16 Peleș, Bran, and Râșnov. Bran is the one everyone knows, since it’s “Castle Dracula” despite having nearly no connection to Vlad Tepes; at best he might have slept there once or twice. It’s small and historic, well worth seeing but needs to be understood in context. It’s far more interesting for its connection to Queen Marie of Romania, who wanted a summer residence. And she turns out to be fascinating. She served as a nurse during World War I, and her ceaseless advocacy for Romania during the Paris Peace Talks is largely responsible for unifying the country in its present form; she reportedly dismissed her advisors and conducted the negotiations herself, stating “You’ll all just have to get used to accepting me with the faults of my virtues.”

Râșnov is a large fortress on a hill where the local village would retreat whenever the Tartars were rampaging the countryside, which apparently happened a lot. It’s undergoing restoration, and wasn’t particularly accessible when I was there. It’s fascinating to medieval history buffs, but less so to anybody else, especially while it’s closed off.

Peleș Castle is the real jewel. It was inaugurated by King Carol I in the 1883, and served a similar function to Castle Neuschwanstein in Bavaria; a fairytale residence to celebrate and reinvent the conception of royalty. Unlike Neuschwanstein, it was basically finished and furnished, and the inside is a series of jaw-dropping rooms heaped with marble and paintings and carpets and mirrors. It manages to both seem over-the-top in a more-money-than-God kind of way while still being tasteful, if not exactly restrained. If you can only see one thing in Romania I’d probably still say to see the Painted Monasteries — they’re gorgeous and historic — but Peleș is pretty close.

17 The Zabola Estate. Romania is absolutely littered with castles, and one consequence of that is some of the mid-level ones have been turned into B&Bs. Zabola turns out to be a small estate with a horse farm that’s converted the ominously named “Machine House” on the grounds into a set of guest rooms. The rooms are ridiculously overstuffed with working antique fireplaces and gloriously soft beds and claw-footed standalone bathtubs if you wanted to soak away the afternoon. It’s probably only worth a couple nights — three if you want to go riding — but it was a great weekend.

18 I could have caught the bus up to Bucovina and, likewise, the bus back down to Transylvania, but the buses run at incredibly inconvenient times (the bus from Brașov to Suceava leaves at 6am), the trains run almost as slowly and require transfers, and in both cases you don’t get to stop and see anything on the way.

19 Comic strips, basically.

20 Full disclosure: for my day trip to the Painted Monasteries I was guided by Bucovina Day Tours and I can recommend them as well.

21 Including lapis lazuli, for you Tutankhamun fans.

22 I spent the night at a rural homestay run by a delightful Romanian grandmother who didn’t speak a lick of English but who possessed what may have been the largest flatscreen television I’ve ever seen. Apparently she has plans to open a kind of pub out back on her property, and it was an early acquisition for that.

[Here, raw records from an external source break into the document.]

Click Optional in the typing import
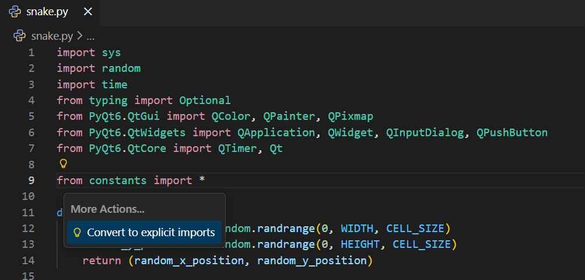(x=205, y=101)
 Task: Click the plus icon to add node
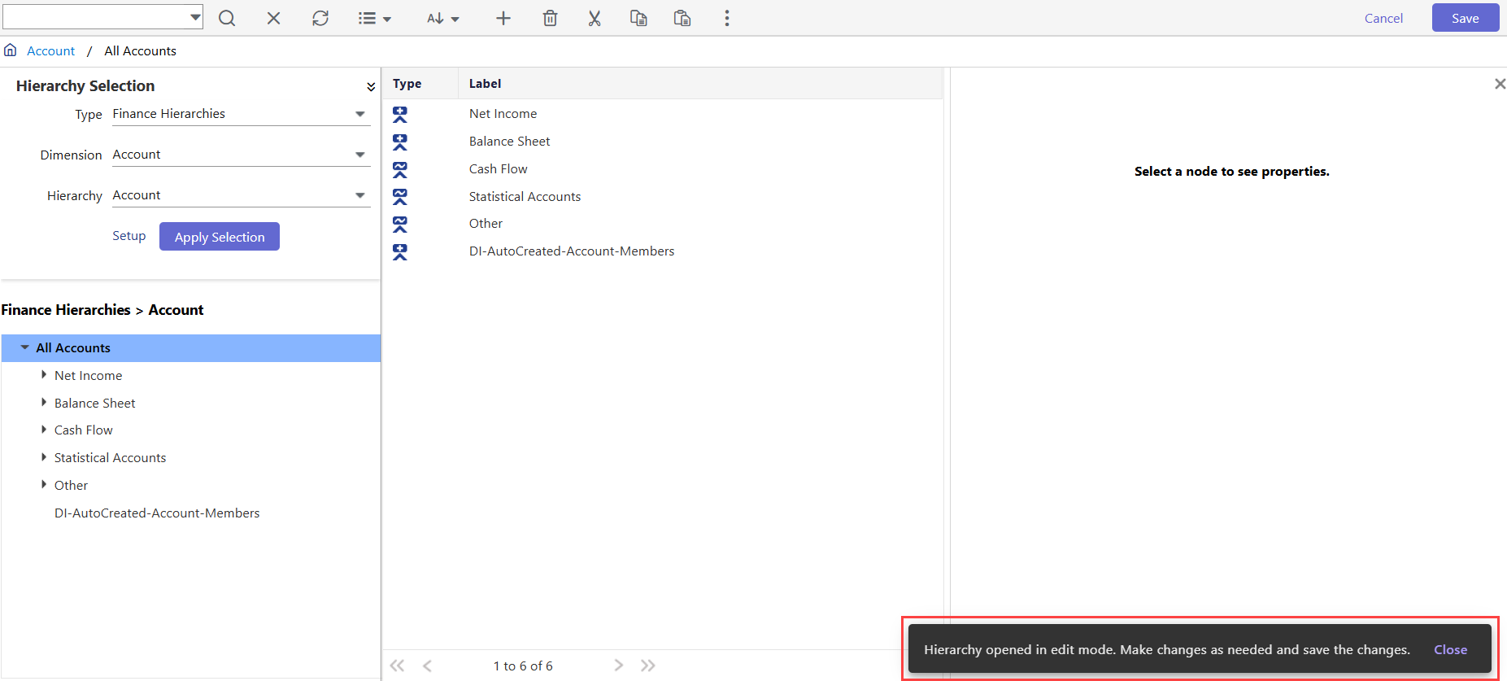503,18
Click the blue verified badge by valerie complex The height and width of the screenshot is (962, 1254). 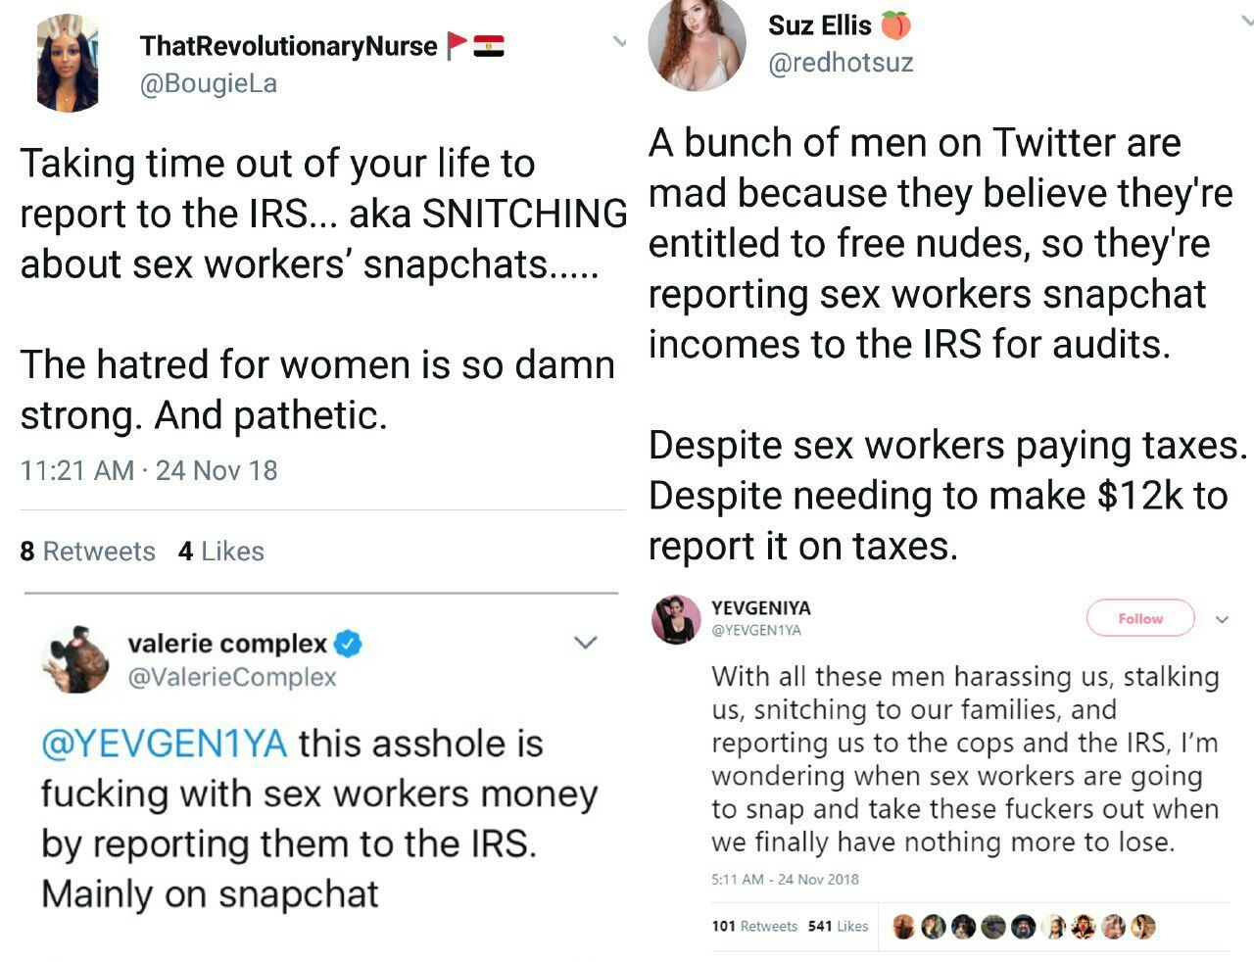(348, 644)
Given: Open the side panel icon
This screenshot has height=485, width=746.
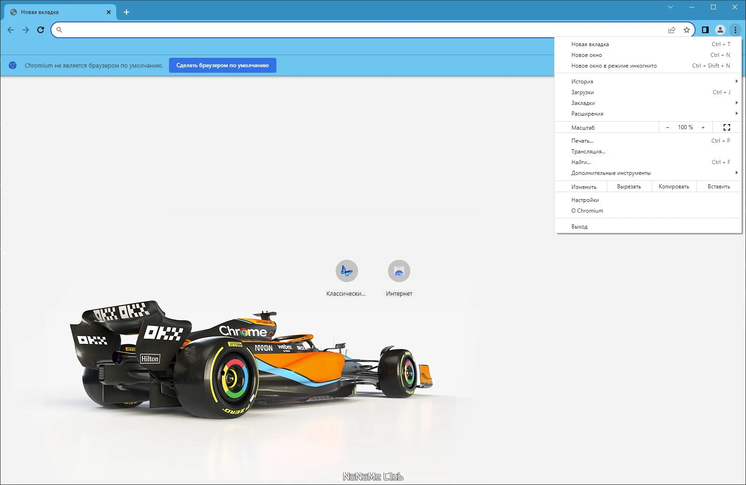Looking at the screenshot, I should [705, 30].
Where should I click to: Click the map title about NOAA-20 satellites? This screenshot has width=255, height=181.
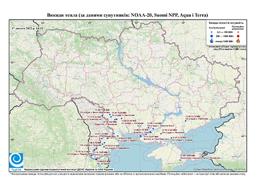click(x=128, y=15)
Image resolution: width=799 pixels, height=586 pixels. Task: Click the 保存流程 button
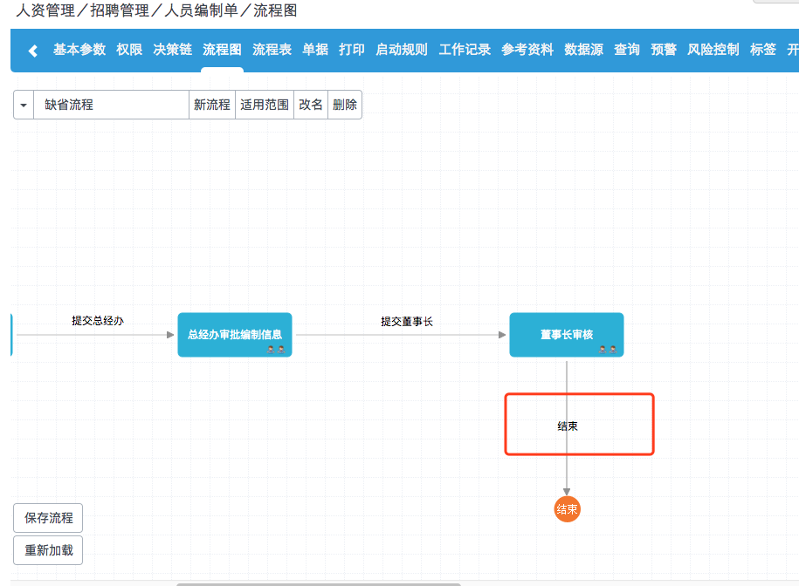48,518
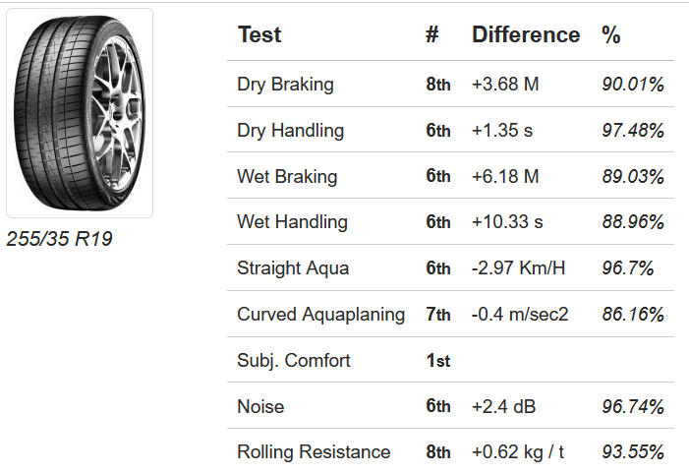Select the Dry Handling test label
This screenshot has width=689, height=473.
290,131
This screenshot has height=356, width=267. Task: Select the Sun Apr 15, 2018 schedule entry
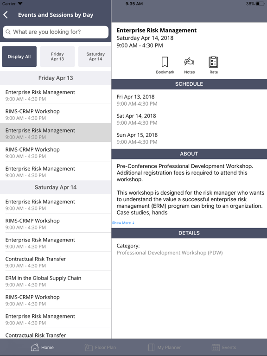(x=189, y=138)
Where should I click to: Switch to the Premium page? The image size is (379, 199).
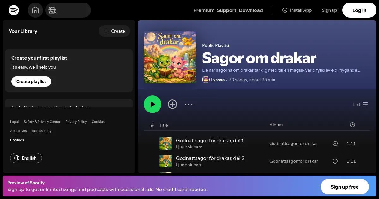coord(204,10)

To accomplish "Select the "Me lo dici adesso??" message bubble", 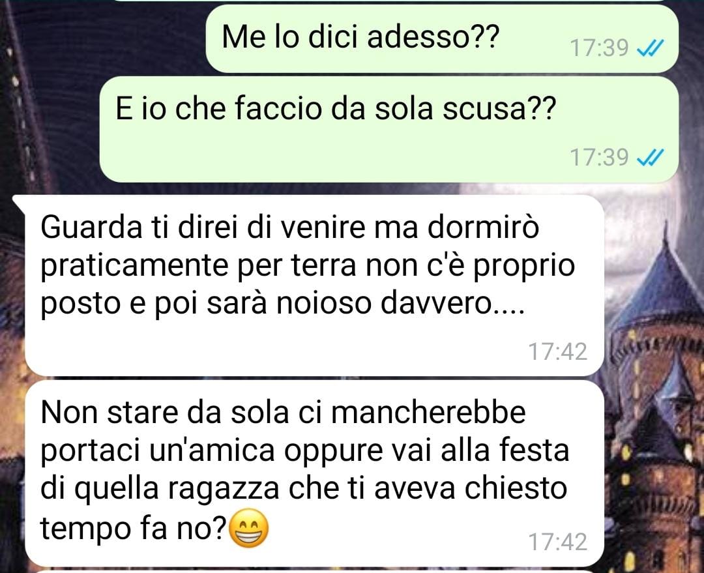I will 442,38.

23 And largely preindustrial

24 Not painted this time, or at least not painted nearly as elaborately. As a poor, rural region most of the churches were put up by locals and the art reflects that. The monasteries are more elaborate, but tend to have burned down and been rebuilt many times over the centuries. So they’re all built in the traditional style and many are worth seeing, but they’re authentic, not original.

25 He’s buried there as well, amazingly not as a result of any incensed relatives.

26 Flying from one Schengen country to another is far easier than flying into the area, whether pre- or post-COVID, for obvious reasons.

27 Ciprian once again saved my ass by directing me to a store which stocked them. Seriously, if you’re thinking of touring the area, give Hello Bucovina a call. I can’t recommend them highly enough, and I’d further like to apologize for not being all that talkative. I’m just not.

28 Austrians are better at English and I’m better at German.